■ Task statement
Here are some entries. Repeat all of them exactly.

START Task inputs

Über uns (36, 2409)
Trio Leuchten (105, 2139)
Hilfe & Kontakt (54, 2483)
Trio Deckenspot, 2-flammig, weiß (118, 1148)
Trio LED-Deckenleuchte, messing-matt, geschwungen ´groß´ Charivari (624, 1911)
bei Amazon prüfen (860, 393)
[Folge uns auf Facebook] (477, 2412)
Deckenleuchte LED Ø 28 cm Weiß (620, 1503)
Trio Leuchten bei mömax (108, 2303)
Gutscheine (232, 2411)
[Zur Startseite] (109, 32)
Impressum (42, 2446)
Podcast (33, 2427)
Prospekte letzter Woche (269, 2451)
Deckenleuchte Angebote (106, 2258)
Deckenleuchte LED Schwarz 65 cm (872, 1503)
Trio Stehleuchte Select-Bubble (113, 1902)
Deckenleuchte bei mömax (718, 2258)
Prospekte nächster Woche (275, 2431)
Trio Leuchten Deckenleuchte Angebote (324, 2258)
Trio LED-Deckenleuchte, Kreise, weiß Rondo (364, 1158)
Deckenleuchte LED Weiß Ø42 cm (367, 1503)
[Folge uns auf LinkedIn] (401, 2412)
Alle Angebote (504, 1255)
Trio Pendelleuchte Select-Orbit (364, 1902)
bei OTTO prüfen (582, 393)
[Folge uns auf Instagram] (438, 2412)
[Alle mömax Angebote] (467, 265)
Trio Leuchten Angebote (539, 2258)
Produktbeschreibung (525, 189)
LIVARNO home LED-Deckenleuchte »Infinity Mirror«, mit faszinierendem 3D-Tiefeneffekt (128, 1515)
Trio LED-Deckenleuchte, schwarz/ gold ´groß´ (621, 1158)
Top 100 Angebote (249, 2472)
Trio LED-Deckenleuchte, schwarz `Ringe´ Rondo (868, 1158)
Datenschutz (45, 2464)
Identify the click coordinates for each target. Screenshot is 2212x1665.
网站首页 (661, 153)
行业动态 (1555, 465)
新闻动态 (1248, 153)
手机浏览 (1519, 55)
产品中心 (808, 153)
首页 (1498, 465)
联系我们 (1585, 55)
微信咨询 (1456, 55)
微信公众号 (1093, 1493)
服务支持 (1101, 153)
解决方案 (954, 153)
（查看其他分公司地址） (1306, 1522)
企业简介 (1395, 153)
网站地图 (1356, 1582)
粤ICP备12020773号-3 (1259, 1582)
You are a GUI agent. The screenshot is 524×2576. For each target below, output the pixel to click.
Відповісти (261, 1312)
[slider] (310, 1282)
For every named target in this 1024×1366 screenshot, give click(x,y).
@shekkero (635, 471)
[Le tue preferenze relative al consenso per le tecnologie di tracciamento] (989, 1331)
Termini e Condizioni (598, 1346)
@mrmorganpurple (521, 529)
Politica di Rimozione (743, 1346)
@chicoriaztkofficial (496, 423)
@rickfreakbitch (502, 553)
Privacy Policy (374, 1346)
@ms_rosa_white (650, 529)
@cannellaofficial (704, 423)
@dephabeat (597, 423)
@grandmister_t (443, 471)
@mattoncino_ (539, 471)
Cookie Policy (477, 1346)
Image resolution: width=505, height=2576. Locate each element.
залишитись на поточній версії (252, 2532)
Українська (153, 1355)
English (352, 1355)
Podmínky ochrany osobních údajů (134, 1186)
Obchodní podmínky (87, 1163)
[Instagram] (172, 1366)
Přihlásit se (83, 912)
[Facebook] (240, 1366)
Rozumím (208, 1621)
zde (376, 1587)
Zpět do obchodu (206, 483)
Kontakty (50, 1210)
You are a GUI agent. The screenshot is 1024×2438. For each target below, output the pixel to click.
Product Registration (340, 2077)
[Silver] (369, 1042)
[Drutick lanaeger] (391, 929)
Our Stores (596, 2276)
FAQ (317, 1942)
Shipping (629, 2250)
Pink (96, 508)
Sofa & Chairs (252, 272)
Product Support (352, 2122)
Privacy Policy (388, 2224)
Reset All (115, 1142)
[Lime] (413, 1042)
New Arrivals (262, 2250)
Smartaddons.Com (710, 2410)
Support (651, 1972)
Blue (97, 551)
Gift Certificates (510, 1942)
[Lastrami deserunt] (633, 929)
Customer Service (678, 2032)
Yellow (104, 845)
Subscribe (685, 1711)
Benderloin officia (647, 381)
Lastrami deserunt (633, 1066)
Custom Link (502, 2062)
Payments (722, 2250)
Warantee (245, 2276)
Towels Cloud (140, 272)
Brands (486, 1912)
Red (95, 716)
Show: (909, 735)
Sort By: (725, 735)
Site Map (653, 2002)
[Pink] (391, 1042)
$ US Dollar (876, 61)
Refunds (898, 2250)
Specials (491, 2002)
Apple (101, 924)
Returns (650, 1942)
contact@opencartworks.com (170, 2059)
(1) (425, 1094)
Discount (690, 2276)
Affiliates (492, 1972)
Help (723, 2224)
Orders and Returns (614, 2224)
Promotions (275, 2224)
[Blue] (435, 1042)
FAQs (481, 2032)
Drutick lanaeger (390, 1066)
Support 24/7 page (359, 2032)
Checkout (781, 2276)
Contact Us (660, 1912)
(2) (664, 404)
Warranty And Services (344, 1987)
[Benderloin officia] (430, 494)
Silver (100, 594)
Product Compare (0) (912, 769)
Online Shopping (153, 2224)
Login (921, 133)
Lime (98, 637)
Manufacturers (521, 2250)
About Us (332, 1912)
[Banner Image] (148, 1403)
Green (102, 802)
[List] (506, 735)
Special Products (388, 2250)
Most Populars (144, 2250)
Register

END Task inputs

■ Exercise answer
Über uns (36, 2409)
Trio Leuchten (105, 2139)
Hilfe & Kontakt (54, 2483)
Trio Deckenspot, 2-flammig, weiß (118, 1148)
Trio LED-Deckenleuchte, messing-matt, geschwungen ´groß´ Charivari (624, 1911)
bei Amazon prüfen (860, 393)
[Folge uns auf Facebook] (477, 2412)
Deckenleuchte LED Ø 28 cm Weiß (620, 1503)
Trio Leuchten bei mömax (108, 2303)
Gutscheine (232, 2411)
[Zur Startseite] (109, 32)
Impressum (42, 2446)
Podcast (33, 2427)
Prospekte letzter Woche (269, 2451)
Deckenleuchte Angebote (106, 2258)
Deckenleuchte LED Schwarz 65 cm (872, 1503)
Trio Stehleuchte Select-Bubble (113, 1902)
Deckenleuchte bei mömax (718, 2258)
Prospekte nächster Woche (275, 2431)
Trio Leuchten Deckenleuchte Angebote (324, 2258)
Trio LED-Deckenleuchte, Kreise, weiß Rondo (364, 1158)
Deckenleuchte LED Weiß Ø42 cm (367, 1503)
[Folge uns auf LinkedIn] (401, 2412)
Alle Angebote (504, 1255)
Trio Pendelleuchte Select-Orbit (364, 1902)
bei OTTO prüfen (582, 393)
[Folge uns auf Instagram] (438, 2412)
[Alle mömax Angebote] (467, 265)
Trio Leuchten Angebote (539, 2258)
Produktbeschreibung (525, 189)
LIVARNO home LED-Deckenleuchte »Infinity Mirror«, mit faszinierendem 3D-Tiefeneffekt (128, 1515)
Trio LED-Deckenleuchte, schwarz/ gold ´groß´ (621, 1158)
Top 100 Angebote (249, 2472)
Trio LED-Deckenleuchte, schwarz `Ringe´ Rondo (868, 1158)
Datenschutz (45, 2464)
Identify the click coordinates for each target. Screenshot is 2212x1665.
网站首页 (661, 153)
行业动态 (1555, 465)
新闻动态 (1248, 153)
手机浏览 (1519, 55)
产品中心 (808, 153)
首页 (1498, 465)
联系我们 (1585, 55)
微信咨询 (1456, 55)
微信公众号 (1093, 1493)
服务支持 (1101, 153)
解决方案 (954, 153)
（查看其他分公司地址） (1306, 1522)
企业简介 (1395, 153)
网站地图 (1356, 1582)
粤ICP备12020773号-3 (1259, 1582)
You are a GUI agent. The screenshot is 524×2576. For each target below, output the pixel to click.
Відповісти (261, 1312)
[slider] (310, 1282)
For every named target in this 1024×1366 screenshot, give click(x,y).
@shekkero (635, 471)
[Le tue preferenze relative al consenso per le tecnologie di tracciamento] (989, 1331)
Termini e Condizioni (598, 1346)
@mrmorganpurple (521, 529)
Politica di Rimozione (743, 1346)
@chicoriaztkofficial (496, 423)
@rickfreakbitch (502, 553)
Privacy Policy (374, 1346)
@ms_rosa_white (650, 529)
@cannellaofficial (704, 423)
@dephabeat (597, 423)
@grandmister_t (443, 471)
@mattoncino_ (539, 471)
Cookie Policy (477, 1346)
Image resolution: width=505, height=2576. Locate each element.
залишитись на поточній версії (252, 2532)
Українська (153, 1355)
English (352, 1355)
Podmínky ochrany osobních údajů (134, 1186)
Obchodní podmínky (87, 1163)
[Instagram] (172, 1366)
Přihlásit se (83, 912)
[Facebook] (240, 1366)
Rozumím (208, 1621)
zde (376, 1587)
Zpět do obchodu (206, 483)
Kontakty (50, 1210)
You are a GUI agent. The screenshot is 1024×2438. For each target below, output the pixel to click.
Product Registration (340, 2077)
[Silver] (369, 1042)
[Drutick lanaeger] (391, 929)
Our Stores (596, 2276)
FAQ (317, 1942)
Shipping (629, 2250)
Pink (96, 508)
Sofa & Chairs (252, 272)
Product Support (352, 2122)
Privacy Policy (388, 2224)
Reset All (115, 1142)
[Lime] (413, 1042)
New Arrivals (262, 2250)
Smartaddons.Com (710, 2410)
Support (651, 1972)
Blue (97, 551)
Gift Certificates (510, 1942)
[Lastrami deserunt] (633, 929)
Customer Service (678, 2032)
Yellow (104, 845)
Subscribe (685, 1711)
Benderloin officia (647, 381)
Lastrami deserunt (633, 1066)
Custom Link (502, 2062)
Payments (722, 2250)
Warantee (245, 2276)
Towels Cloud (140, 272)
Brands (486, 1912)
Red (95, 716)
Show: (909, 735)
Sort By: (725, 735)
Site Map (653, 2002)
[Pink] (391, 1042)
$ US Dollar (876, 61)
Refunds (898, 2250)
Specials (491, 2002)
Apple (101, 924)
Returns (650, 1942)
contact@opencartworks.com (170, 2059)
(1) (425, 1094)
Discount (690, 2276)
Affiliates (492, 1972)
Help (723, 2224)
Orders and Returns (614, 2224)
Promotions (275, 2224)
[Blue] (435, 1042)
FAQs (481, 2032)
Drutick lanaeger (390, 1066)
Support 24/7 page (359, 2032)
Checkout (781, 2276)
Contact Us (660, 1912)
(2) (664, 404)
Warranty And Services (344, 1987)
[Benderloin officia] (430, 494)
Silver (100, 594)
Product Compare (0) (912, 769)
Online Shopping (153, 2224)
Login (921, 133)
Lime (98, 637)
Manufacturers (521, 2250)
About Us (332, 1912)
[Banner Image] (148, 1403)
Green (102, 802)
[List] (506, 735)
Special Products (388, 2250)
Most Populars (144, 2250)
Register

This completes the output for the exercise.